There are many financial investment avenues available today to the investor, ranging from bank deposits and bonds, to investments in equity, debt, commodities, currencies, etc., to real estate, to doing a job of work.
But let's get specific here. Our discussion at present is restricted to the investment (or employment or deployment) of our financial resources from our bank to a financial instrument and back to the bank along with the gains and profits. Here the financial instrument would be the stocks (or shares) of underlying corporate entities traded in the stock market. It would be stocks, as it is in them that you would find and gain the highest returns on your investment when compared with the others you may choose from.
We may expect that in all probability there would be a positive return on our investment as long as we abide by the rules of value investing; and have purchased the stocks with a reasonable discount to their intrinsic value on the one hand and have a fair margin of safety under the belt on the other. The quantum of return would depend on the risk profile of the financial instrument and the level of risk adopted by the person. The aim of the game here would be to minimize this risk while keeping a view on reasonable gains over the passage of time the stock(s) are held in the portfolio. This risk is mostly provided for in the study of the historical financial data available with regard to the stock(s) we may elect to invest in. Further, reinforcement of reducing this risk would lie in not basing decision on futuristic earnings projections but on the reality of audited financial results.
It would be prudent to realize and appreciate that not all stocks are equal. You would have a choice amongst the value stocks, growth stocks, the rising start stocks and the cash cow stocks. Further, that at various points in time over the investment time horizon not all stocks would provide you similar return at their varied levels of risk. While the rising stars may turn out to be a flash in the pan, the cash cows would tend to trade in a range while providing for their annualized or trailing 12 month earnings per share (or EPS). You may also be able to find turnaround cases from time to time, but there would be an added level of risk which would need to be provided for in the returns or expected returns.

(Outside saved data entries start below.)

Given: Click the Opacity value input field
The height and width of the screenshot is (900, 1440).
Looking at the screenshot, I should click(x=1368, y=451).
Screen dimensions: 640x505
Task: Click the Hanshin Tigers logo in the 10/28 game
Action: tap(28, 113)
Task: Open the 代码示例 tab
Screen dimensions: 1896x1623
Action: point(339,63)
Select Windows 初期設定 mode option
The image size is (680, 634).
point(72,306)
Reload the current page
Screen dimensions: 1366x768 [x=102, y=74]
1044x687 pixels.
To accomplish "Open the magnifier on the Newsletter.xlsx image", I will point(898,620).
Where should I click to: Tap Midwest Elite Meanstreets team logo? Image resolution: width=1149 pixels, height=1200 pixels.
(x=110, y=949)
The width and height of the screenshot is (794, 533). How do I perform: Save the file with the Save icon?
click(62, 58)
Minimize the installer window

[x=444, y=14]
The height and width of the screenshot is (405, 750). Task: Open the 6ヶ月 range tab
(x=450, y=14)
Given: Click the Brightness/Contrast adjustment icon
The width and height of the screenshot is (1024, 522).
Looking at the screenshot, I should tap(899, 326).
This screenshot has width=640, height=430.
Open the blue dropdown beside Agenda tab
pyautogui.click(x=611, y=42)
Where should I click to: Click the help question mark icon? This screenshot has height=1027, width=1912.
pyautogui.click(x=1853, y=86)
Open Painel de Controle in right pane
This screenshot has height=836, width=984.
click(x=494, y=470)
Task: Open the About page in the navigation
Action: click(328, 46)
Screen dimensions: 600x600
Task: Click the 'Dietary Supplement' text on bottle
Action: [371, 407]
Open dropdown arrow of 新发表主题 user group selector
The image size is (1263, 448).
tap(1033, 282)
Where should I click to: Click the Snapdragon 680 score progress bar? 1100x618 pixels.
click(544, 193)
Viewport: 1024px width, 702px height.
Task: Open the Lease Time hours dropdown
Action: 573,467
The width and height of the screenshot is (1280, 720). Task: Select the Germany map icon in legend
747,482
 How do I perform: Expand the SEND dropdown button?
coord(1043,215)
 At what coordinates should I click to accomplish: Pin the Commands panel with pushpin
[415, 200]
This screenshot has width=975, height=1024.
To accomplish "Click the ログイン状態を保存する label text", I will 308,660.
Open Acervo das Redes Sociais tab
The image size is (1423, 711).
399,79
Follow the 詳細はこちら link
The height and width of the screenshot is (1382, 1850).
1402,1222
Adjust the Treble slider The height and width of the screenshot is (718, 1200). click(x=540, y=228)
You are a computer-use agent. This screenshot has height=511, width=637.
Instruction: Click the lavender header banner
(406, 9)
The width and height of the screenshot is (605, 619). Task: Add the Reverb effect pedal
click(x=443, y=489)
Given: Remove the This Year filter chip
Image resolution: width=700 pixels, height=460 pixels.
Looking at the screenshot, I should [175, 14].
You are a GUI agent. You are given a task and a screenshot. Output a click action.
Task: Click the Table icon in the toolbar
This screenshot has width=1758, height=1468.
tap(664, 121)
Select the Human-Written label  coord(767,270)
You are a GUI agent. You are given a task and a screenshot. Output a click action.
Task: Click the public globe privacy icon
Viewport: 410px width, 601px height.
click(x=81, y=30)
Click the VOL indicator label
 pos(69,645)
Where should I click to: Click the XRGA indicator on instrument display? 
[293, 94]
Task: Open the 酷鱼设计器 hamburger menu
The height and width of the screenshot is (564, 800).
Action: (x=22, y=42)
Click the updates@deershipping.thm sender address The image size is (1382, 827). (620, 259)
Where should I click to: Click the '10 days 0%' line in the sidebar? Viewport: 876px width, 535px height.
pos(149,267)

For the value investor this matter of "where to invest" would be tasked with discovering stocks which are priced below their intrinsic value, near their 52 week lows or probably making new 52 week lows. That the business model of the underlying corporate entity is intact, and it may be due to cyclic reasons or a general pessimism that these otherwise stocks of good standing may be trading at such low prices. The value investor fully understands that his gains or profits would be realized sometime in the future, probably after a few months and in some cases even after a year or two. Thus, he would elect stocks which he is willing to hold for long periods of time; some of them for a decade or longer as well.
The growth stock investor would seek stocks whose underlying corporate entities are in industry and service sector groups where it is expected that a higher level of growth may be expected due to a higher level of demand for such products and services as provided by them, or due to government policy changes which may have made such corporate entities more competitive or provided them with better growth and margin prospects. However, on most occasions, the investor would find out about such policy changes after the event and the effect stocks may have already priced in this improved outlook by the time the investor has completed his study of them. However, this initial opportunity loss would be more than compensated for during the subsequent rise in the stock price over the succeeding quarter and years. On other occasions, policy changes may adversely affect future outlook of corporate entities resulting in a reduced price level for their overlying stock.
The rising star stock investor would need to find stocks in industries and service sector groups where there is expected to be a higher level of expected earnings and popularity in the near term future; information technology of a decade ago would be an example. However, it would only be the better performing underlying corporate entities whose stocks would continue to perform as rising stars over the longer period of time. Initially, all stocks in such industry and service sector groups would rise; but it would be the better performers who would continue to rise while the rest would drop off.
The cash cow stock investor would focus his attention on the bellwethers. Such stocks would mostly be found in the stock market index and the rest would find their place in the sector indexes. In a sense, these stocks would influence market index trends and would hold some sway over the sentiment of the investing masses. Such stocks have achieved a high level of earnings per share and have been able to maintain them for many years, while their stock prices have made their annual highs and lows in quite a sequential manner. The investor would usually buy such stocks at or near their 52 week lows and sell them at or near their 52 week highs. Of course, systemic risk would affect such stocks as they would all others in the stock market.
The investor would need to discover the type of investor he is; which would lead into the investment style he must adopt to achieve the desired results from the investments he would make in the present and in the future. Further that over the passage of time his investment style may undergo a change, with the result that his investor type would also change. For instance, a rising star stock investor may over a period of a few years prefer the tenants of value investing and become a value stock investor.